• [DATA TO USE]:

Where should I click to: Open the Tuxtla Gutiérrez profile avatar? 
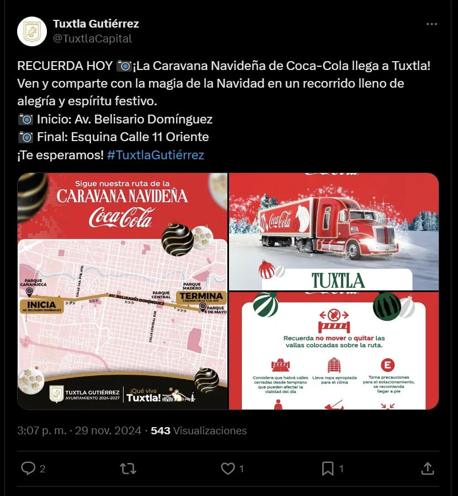(x=32, y=31)
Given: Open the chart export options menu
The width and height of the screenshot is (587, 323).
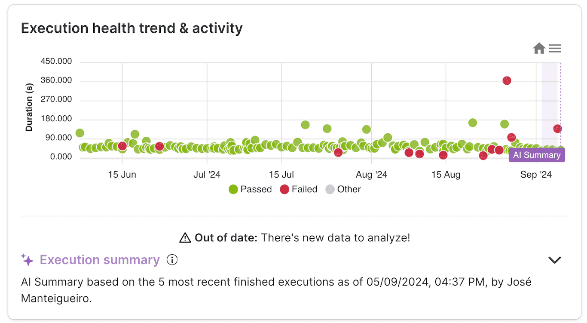Looking at the screenshot, I should point(555,48).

• [WHAT YOU NEED TO DO]:
With the pictures left out, output all the entries exactly.

• [REPLY]:
Where should I click to: Open the Tuxtla Gutiérrez profile avatar? 
(x=32, y=31)
Given: Open the chart export options menu
The width and height of the screenshot is (587, 323).
Looking at the screenshot, I should point(555,48).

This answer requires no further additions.